Il museo del vetro di Altare sta dentro una villa Liberty voluta da un parroco. Villa Rosa fu costruita tra il 1905 e il 1906 su progetto dell'architetto savonese Nicolò Campora per volontà di monsignor Giuseppe Bertolotti, servì da residenza estiva alla famiglia Saroldi e solo molto più tardi è diventata la casa della collezione altarese di vetri d'arte e d'uso industriale.
Cosa vedere
Le raccolte tengono insieme i due volti della produzione locale: i pezzi artistici e quelli d'uso corrente, usciti dalle fornaci del paese e del territorio. È la materia di un mestiere praticato ad Altare senza interruzioni dal XII al XX secolo: vetri «d'ogni sorta e maniera», vetri per la farmacia e gli ospedali, oggetti d'arte e, nel Novecento, vetri per la chimica capaci di reggere gli sbalzi termici. Nel 1856 le fornaci si unirono in un'unica impresa cooperativa, la SAV, Società Artistico Vetraria, seconda cooperativa costituita in Italia.

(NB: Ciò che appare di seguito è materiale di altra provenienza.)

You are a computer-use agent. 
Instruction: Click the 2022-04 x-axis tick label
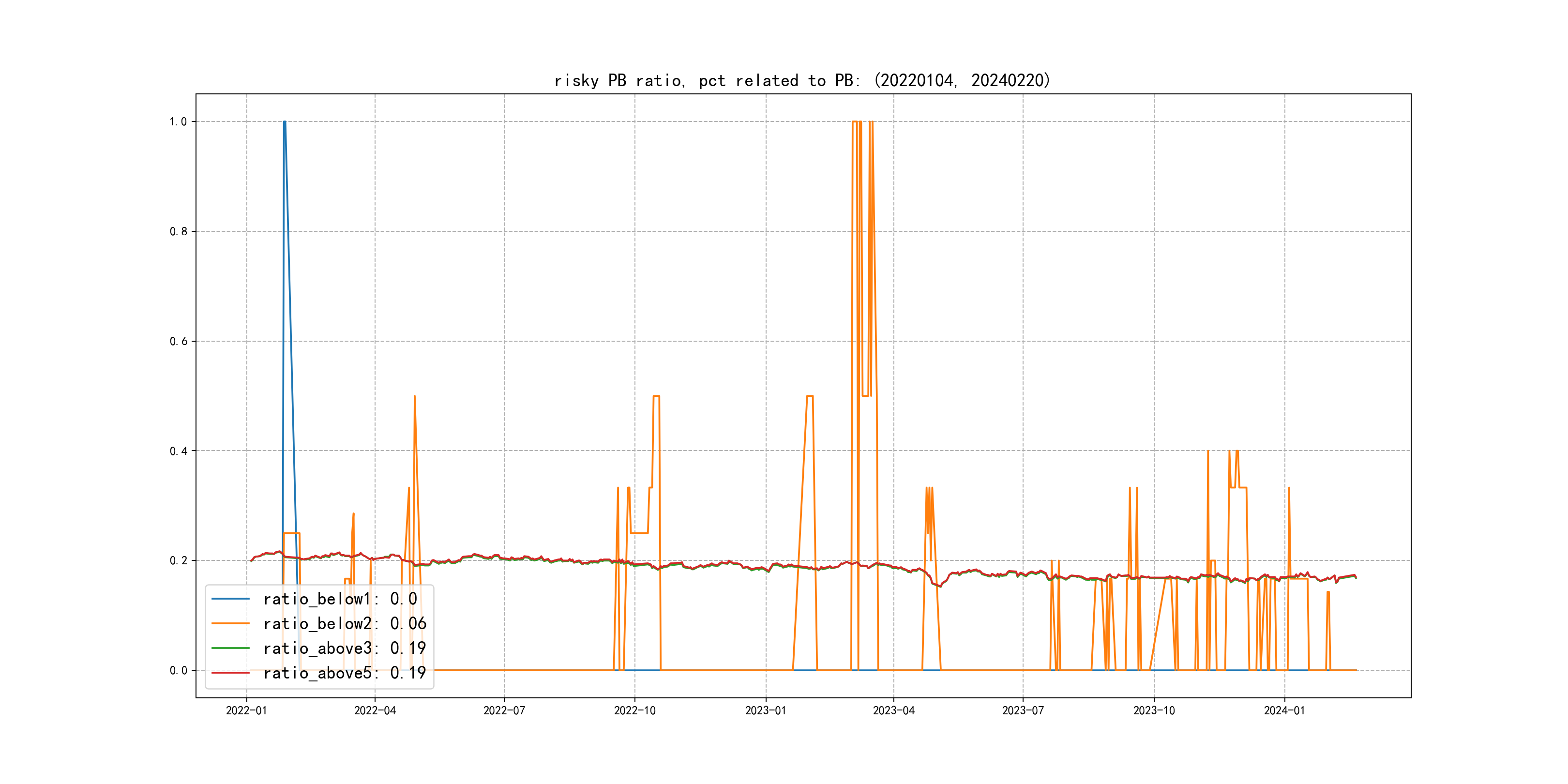tap(375, 710)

Il vetro altarese non è mai rimasto in paese: i maestri esportavano tecnica prima ancora che oggetti e aprirono fornaci in mezza Europa. Il più noto, Bernardo Perotto, nato ad Altare e attivo a Orléans, ottenne nel 1688 da Luigi XIV le patenti regie per colare il cristallo in lastre, un procedimento che permise specchi più grandi di un metro quadrato e restò l'unico sistema industriale fino al 1920. Anche l'edificio fa parte della visita: vincolato dal 1986, acquistato dallo Stato nel 1992, restaurato per un decennio dalla Soprintendenza ligure.
La visita
Villa Rosa ospita anche la biblioteca comunale, e il museo non è sempre stato qui: fino al 2004 la sede era provvisoria, nell'ex oratorio di San Sebastiano, costruito intorno al Cinquecento. Nello stesso anno la villa è passata per convenzione al Comune di Altare e alla Fondazione Istituto per lo Studio del Vetro e dell'Arte Vetraia, che la gestiscono. Altare è a undici chilometri da Savona, sulla statale 29 del Colle di Cadibona; gli orari cambiano con la stagione, conviene verificarli prima di mettersi in strada.

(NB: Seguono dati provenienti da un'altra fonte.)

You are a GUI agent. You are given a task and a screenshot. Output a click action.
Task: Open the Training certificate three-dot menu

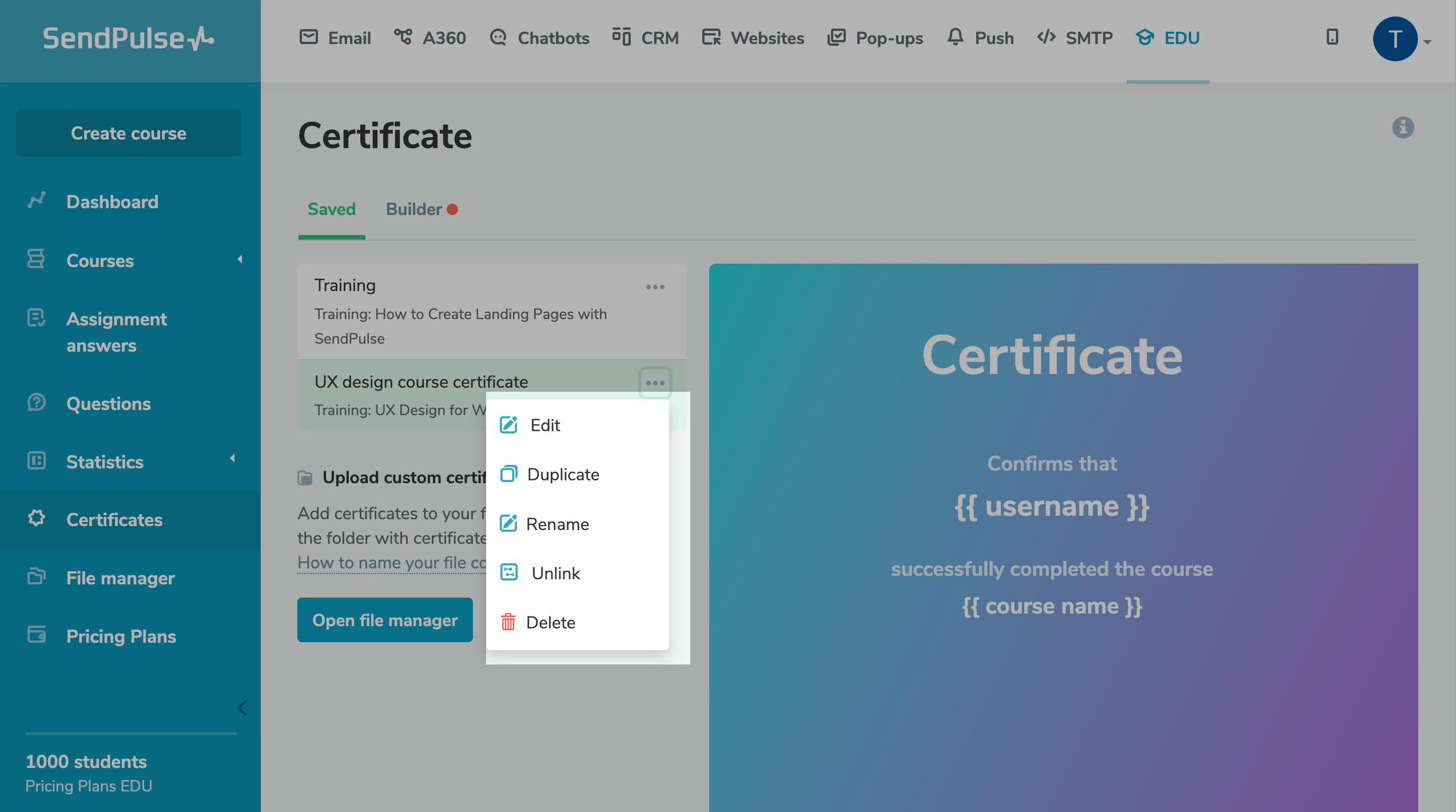[x=655, y=287]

Il consiglio della redazione
Consigliamo di guardare la casa con la stessa attenzione delle vetrine: ferri battuti, vetrate e decori Liberty sono la cornice giusta per questa collezione, e non è un caso, perché la villa nacque quando l'arte vetraria altarese era ancora un'industria in piena attività. E non fermatevi ai pezzi da esposizione: sono i vetri da farmacia e da laboratorio a raccontare il mestiere per quello che era, un lavoro di fornace che qui è durato ottocento anni.